§ Problem requirements
Transcribe the rest of the listing below, starting with the line that contains "Олія для губ" and ending with the last line, exactly as written.

*** Opening Data for this exercise ***

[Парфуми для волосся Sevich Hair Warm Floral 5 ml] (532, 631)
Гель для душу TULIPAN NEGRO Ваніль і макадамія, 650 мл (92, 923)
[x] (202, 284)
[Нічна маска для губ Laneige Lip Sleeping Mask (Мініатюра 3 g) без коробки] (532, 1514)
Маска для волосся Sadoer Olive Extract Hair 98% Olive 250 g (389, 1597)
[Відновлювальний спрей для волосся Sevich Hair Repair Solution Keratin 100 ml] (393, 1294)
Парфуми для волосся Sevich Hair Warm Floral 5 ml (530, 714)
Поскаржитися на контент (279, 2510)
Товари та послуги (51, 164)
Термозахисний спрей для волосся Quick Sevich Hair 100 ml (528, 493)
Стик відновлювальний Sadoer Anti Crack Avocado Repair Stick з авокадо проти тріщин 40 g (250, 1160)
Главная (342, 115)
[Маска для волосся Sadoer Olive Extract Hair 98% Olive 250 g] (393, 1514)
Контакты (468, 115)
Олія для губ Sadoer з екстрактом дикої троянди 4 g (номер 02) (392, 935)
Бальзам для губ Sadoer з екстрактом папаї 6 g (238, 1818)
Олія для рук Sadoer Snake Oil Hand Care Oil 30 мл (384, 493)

*** Closing Data for this exercise ***

§ Answer box
Олія для губ Sadoer з екстрактом дикої троянди 4 g (номер 02) (392, 935)
Бальзам для губ Sadoer з екстрактом папаї 6 g (238, 1818)
Олія для рук Sadoer Snake Oil Hand Care Oil 30 мл (384, 493)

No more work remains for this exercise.